Na terça-feira, 23 de abril, os agentes da CCEE elegeram três novos conselheiros e, embora nenhuma das vagas fosse de indicação do governo, houve movimentação do Ministério de Minas e Energia (MME) para emplacar dois dos três nomes, o do engenheiro Ricardo Simabuko e do advogado Vital do Rego Neto - filho do ministro do Tribunal de Contas da União (TCU) Vital do Rego.
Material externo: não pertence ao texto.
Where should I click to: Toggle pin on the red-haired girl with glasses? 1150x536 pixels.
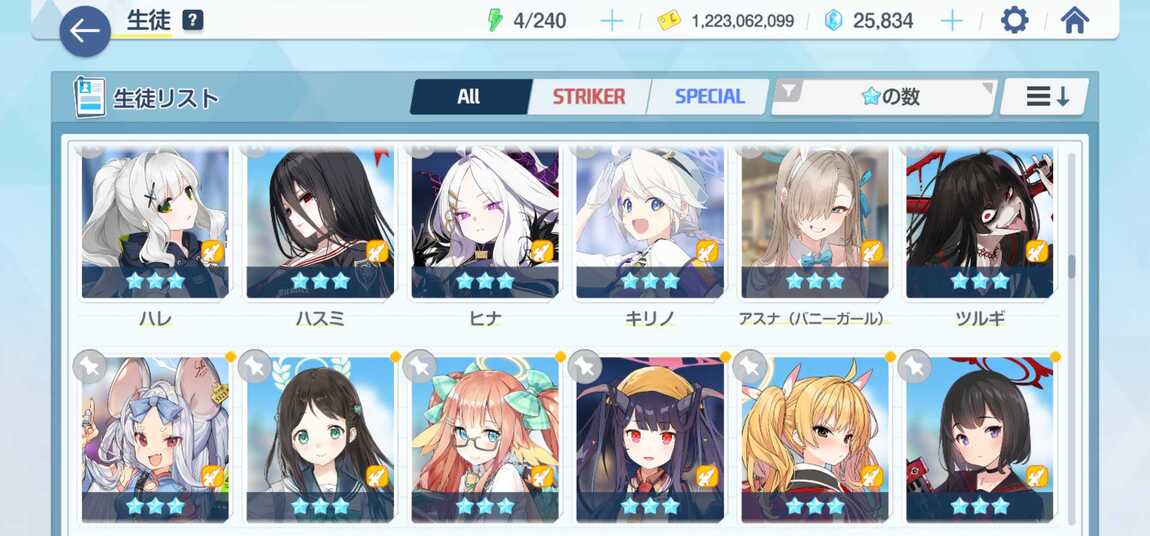(x=420, y=367)
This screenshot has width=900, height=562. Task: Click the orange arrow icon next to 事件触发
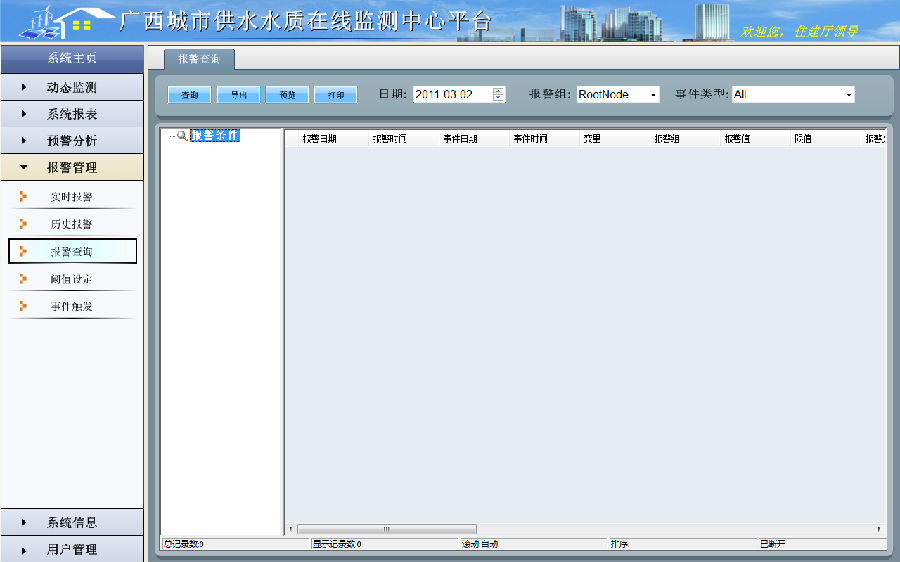point(23,306)
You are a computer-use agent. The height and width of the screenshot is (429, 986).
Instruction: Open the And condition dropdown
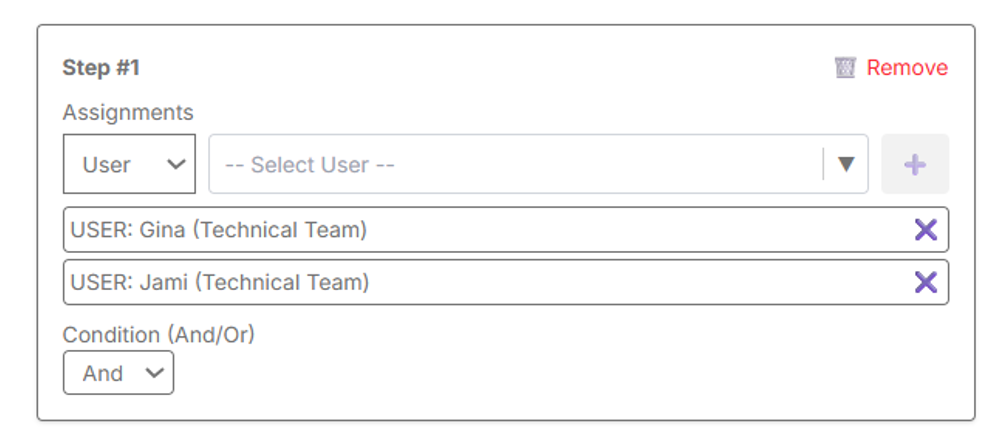118,373
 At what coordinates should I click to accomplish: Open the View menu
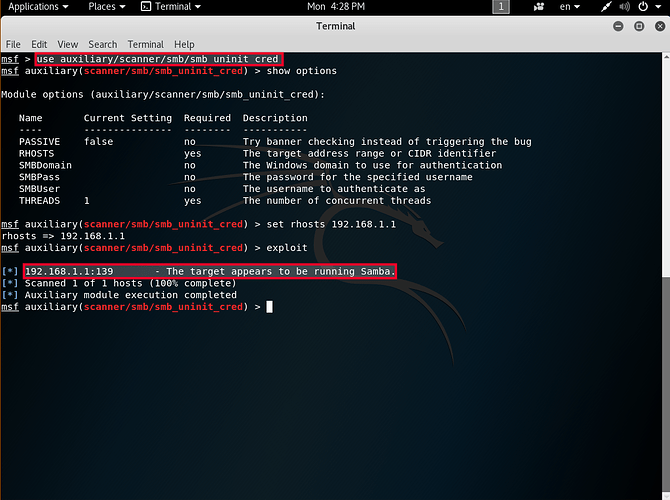(x=67, y=44)
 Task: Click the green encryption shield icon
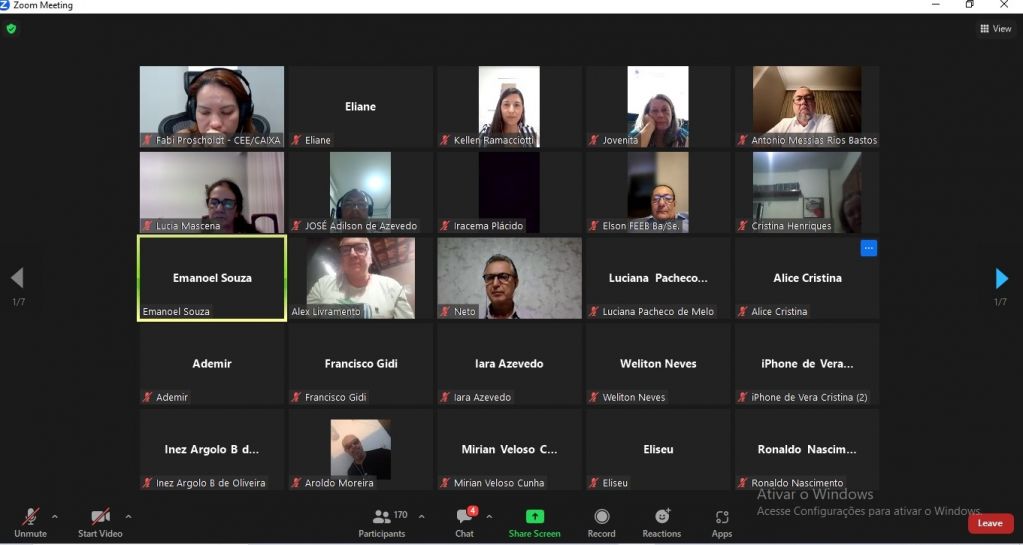(x=11, y=29)
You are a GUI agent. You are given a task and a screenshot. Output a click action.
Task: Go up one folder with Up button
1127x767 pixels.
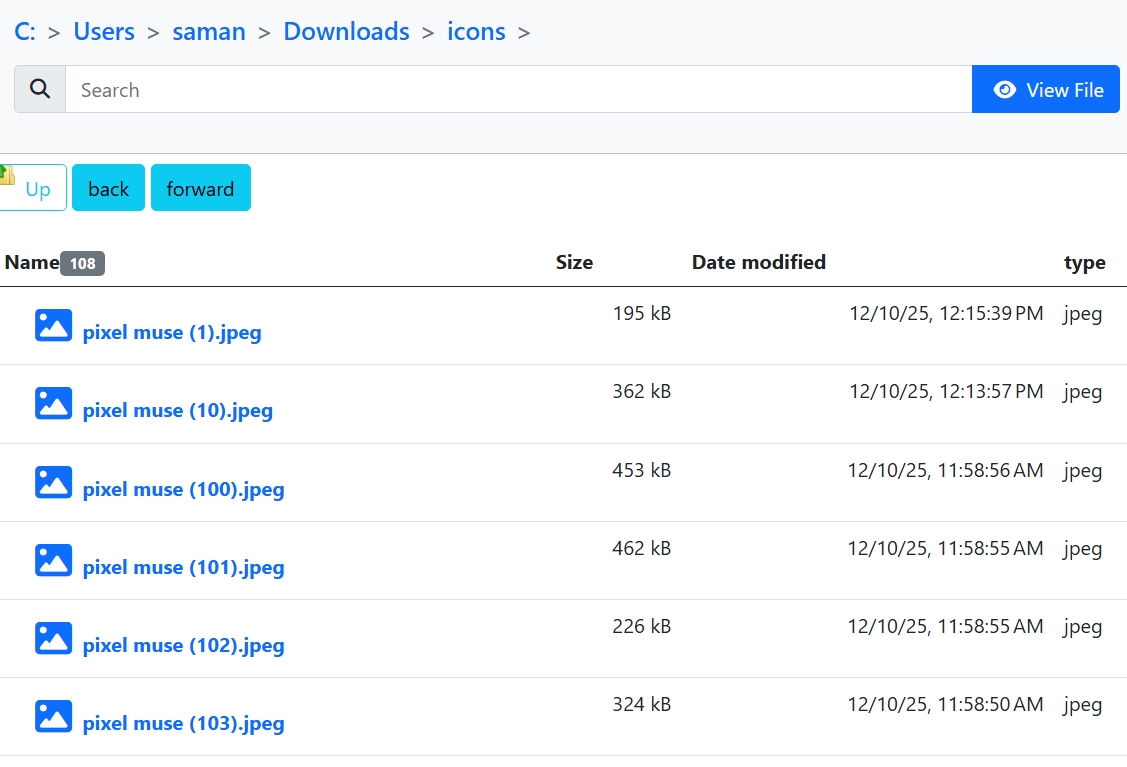(33, 188)
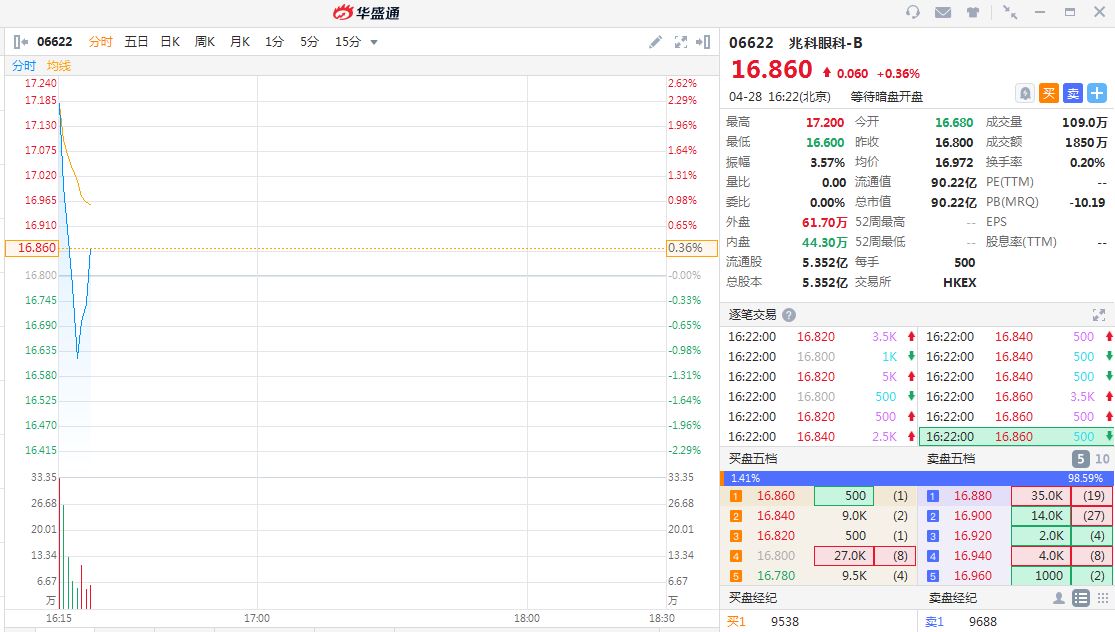The image size is (1115, 632).
Task: Switch order book to 5 levels
Action: (1080, 459)
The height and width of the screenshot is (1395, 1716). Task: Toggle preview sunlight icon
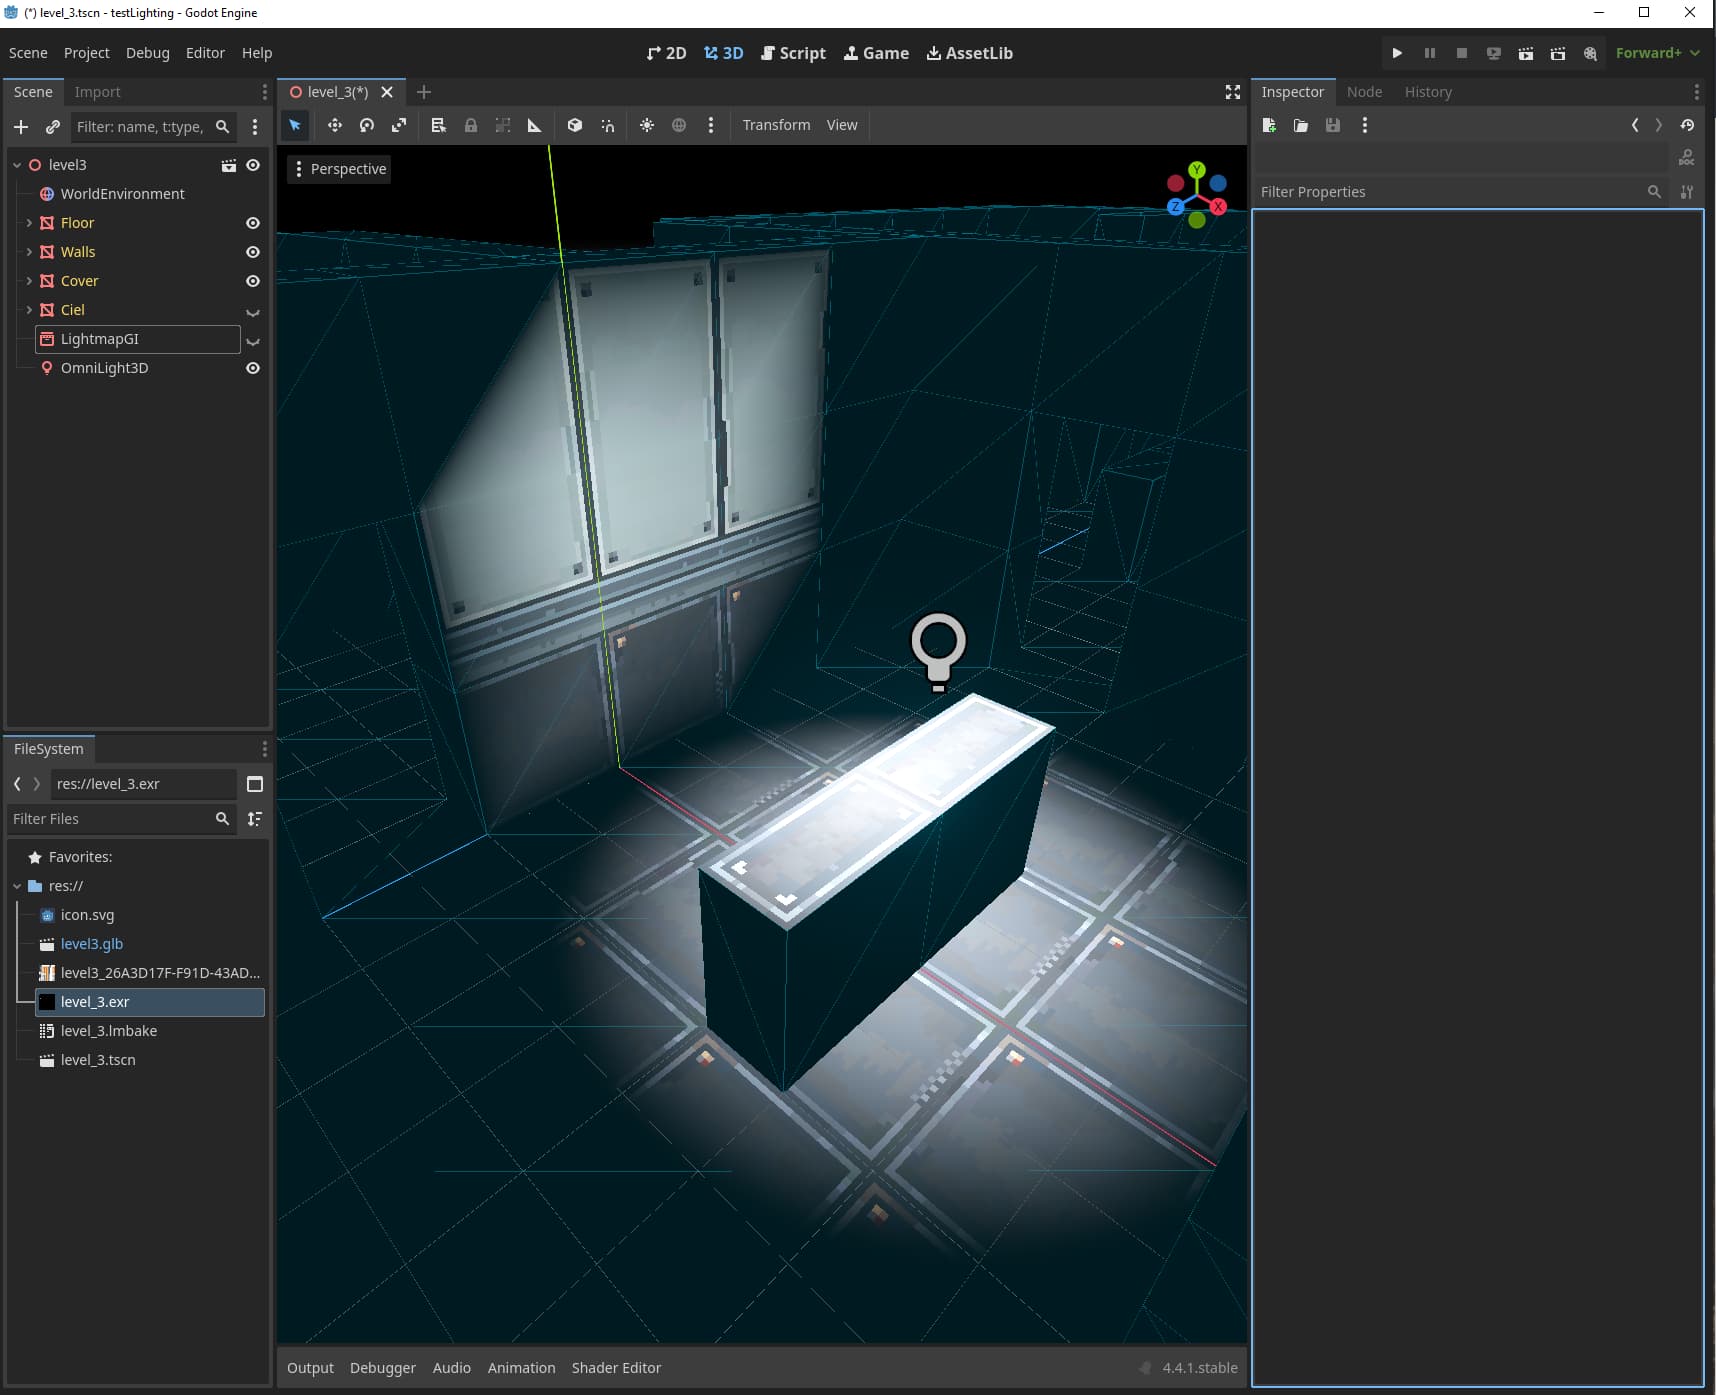[647, 125]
Foi ainda eleita a advogada Gerusa Magalhães, indicada pelos consumidores e comercializadores de energia.

Hoje, foi a vez da assembleia do ONS. O governo indicou Marcio Rea, atualmente presidente da Emae, como novo diretor-geral da entidade. Além disso, Alexandre Zucarato foi reconduzido na diretoria de Planejamento do ONS para mais quatro anos, enquanto Maurício Renato Souza, chefe do Gabinete do ministro Alexandre Silveira, foi eleito diretor de TI, Relacionamento com Agentes e Assuntos Regulatórios, no lugar de Marcelo Prais.

Ontem, o ministro Alexandre Silveira chegou a confirmar que indicaria Marcio Rea à diretoria-geral do ONS, e afirmou que não indicaria nomes para as outras diretorias, mas confirmou que se questionado sobre determinadas indicações, daria sua opinião.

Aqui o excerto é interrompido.